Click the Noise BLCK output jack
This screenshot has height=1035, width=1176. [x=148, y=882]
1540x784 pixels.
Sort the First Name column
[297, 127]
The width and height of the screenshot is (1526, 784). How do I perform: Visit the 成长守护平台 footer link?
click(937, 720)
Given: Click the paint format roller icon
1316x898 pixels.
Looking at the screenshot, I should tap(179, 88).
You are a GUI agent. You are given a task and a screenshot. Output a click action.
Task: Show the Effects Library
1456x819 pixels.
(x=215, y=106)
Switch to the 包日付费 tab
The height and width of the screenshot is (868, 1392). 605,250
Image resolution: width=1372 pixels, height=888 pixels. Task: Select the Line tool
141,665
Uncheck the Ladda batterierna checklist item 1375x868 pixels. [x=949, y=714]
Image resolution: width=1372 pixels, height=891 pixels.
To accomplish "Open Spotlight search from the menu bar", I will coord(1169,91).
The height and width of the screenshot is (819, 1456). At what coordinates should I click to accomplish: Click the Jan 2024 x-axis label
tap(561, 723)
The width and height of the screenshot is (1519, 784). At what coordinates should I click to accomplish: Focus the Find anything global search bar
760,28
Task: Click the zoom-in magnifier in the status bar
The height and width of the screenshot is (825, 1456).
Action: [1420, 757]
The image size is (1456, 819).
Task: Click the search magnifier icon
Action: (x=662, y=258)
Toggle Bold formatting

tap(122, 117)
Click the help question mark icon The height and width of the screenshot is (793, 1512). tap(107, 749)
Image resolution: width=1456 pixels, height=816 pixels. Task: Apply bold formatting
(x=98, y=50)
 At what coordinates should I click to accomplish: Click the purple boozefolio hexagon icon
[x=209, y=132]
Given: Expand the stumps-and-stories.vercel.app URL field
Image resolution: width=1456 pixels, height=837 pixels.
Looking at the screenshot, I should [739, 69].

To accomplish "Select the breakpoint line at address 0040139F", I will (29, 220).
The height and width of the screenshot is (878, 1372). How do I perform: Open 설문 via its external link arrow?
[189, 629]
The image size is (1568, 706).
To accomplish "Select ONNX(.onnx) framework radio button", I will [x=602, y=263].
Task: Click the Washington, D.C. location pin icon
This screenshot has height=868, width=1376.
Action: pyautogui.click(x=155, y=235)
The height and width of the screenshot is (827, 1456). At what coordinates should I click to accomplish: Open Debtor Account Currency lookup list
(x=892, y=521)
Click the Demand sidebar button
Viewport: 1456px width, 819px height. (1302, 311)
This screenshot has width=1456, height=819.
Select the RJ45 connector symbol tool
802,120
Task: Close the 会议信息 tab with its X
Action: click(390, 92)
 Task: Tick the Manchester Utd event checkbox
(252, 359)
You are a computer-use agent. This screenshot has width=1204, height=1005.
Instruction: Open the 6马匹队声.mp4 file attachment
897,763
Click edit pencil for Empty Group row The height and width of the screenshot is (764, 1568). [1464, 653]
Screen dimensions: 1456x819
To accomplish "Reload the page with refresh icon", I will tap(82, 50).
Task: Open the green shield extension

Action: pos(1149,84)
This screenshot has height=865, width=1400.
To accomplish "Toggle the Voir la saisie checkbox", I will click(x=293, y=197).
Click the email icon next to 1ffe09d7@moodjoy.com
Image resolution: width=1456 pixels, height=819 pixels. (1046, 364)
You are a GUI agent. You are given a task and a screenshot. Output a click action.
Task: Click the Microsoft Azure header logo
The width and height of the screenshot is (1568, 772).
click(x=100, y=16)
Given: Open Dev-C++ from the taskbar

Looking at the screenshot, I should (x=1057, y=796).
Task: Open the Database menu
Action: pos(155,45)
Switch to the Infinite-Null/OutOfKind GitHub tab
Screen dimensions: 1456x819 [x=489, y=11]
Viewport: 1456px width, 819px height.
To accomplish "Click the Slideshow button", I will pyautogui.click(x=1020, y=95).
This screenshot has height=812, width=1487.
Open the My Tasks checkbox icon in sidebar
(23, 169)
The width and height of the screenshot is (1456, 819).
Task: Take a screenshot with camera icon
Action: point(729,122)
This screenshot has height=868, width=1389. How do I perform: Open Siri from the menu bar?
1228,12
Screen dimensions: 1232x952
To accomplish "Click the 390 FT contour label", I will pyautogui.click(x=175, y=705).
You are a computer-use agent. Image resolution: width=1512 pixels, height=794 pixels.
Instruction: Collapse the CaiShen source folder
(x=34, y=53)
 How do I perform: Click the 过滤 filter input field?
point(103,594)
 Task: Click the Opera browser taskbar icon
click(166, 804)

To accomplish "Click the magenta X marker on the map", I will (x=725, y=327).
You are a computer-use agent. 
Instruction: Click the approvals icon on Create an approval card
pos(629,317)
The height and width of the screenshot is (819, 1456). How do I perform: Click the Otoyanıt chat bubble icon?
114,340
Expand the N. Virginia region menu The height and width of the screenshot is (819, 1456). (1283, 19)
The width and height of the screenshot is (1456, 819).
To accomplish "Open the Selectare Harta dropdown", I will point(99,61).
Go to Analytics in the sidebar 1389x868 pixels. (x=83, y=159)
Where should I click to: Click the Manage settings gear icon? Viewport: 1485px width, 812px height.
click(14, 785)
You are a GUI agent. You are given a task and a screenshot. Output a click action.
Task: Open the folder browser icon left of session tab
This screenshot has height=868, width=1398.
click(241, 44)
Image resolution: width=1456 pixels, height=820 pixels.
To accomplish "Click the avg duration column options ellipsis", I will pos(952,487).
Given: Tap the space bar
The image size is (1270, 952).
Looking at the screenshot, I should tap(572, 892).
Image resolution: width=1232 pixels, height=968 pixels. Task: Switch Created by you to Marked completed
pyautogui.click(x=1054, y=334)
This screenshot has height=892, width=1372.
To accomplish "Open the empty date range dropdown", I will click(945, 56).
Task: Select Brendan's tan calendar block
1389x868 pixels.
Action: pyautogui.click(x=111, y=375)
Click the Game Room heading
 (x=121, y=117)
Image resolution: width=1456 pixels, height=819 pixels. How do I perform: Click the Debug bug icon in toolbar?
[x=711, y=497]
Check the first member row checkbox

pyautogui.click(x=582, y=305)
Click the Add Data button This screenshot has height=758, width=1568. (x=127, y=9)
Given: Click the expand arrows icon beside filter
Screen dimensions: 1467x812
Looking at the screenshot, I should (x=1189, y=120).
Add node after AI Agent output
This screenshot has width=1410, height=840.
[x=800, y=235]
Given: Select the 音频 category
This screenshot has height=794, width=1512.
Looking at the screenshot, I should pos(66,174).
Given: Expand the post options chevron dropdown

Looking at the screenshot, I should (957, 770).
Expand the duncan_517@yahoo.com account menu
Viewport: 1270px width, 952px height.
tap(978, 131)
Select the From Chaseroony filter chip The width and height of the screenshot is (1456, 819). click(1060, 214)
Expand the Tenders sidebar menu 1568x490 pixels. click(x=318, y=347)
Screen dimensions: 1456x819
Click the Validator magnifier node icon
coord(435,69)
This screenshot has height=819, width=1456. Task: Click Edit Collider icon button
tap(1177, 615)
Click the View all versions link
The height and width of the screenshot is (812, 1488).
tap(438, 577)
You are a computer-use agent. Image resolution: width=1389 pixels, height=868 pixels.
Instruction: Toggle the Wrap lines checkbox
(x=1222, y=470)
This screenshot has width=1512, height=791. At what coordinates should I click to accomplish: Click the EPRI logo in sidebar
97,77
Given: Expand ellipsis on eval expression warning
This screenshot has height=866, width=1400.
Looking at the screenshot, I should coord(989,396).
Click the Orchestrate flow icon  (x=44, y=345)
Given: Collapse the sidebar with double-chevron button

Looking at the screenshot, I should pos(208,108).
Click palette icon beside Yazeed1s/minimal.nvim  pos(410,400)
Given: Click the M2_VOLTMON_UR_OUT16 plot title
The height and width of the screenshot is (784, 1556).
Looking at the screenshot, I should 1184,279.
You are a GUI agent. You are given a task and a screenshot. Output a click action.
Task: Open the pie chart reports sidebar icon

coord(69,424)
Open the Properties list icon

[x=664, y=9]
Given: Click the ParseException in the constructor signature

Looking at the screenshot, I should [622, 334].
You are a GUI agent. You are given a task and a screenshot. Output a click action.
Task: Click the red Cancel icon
========
YOUR INSTRUCTIONS ::
Copy each line of the data that includes the word "will".

ANSWER BOX ::
To accomplish "Open Spotlight search from the menu bar", I will coord(1169,91).
To accomplish "Select the breakpoint line at address 0040139F", I will (29, 220).
To accomplish "Select ONNX(.onnx) framework radio button", I will [x=602, y=263].
To accomplish "Reload the page with refresh icon", I will tap(82, 50).
To accomplish "Toggle the Voir la saisie checkbox", I will click(x=293, y=197).
To accomplish "Click the Slideshow button", I will pyautogui.click(x=1020, y=95).
To accomplish "Click the 390 FT contour label", I will pyautogui.click(x=175, y=705).
To accomplish "Click the magenta X marker on the map", I will (x=725, y=327).
To accomplish "Open the Selectare Harta dropdown", I will point(99,61).
To accomplish "Click the avg duration column options ellipsis", I will pos(952,487).
To accomplish "Open the empty date range dropdown", I will click(945, 56).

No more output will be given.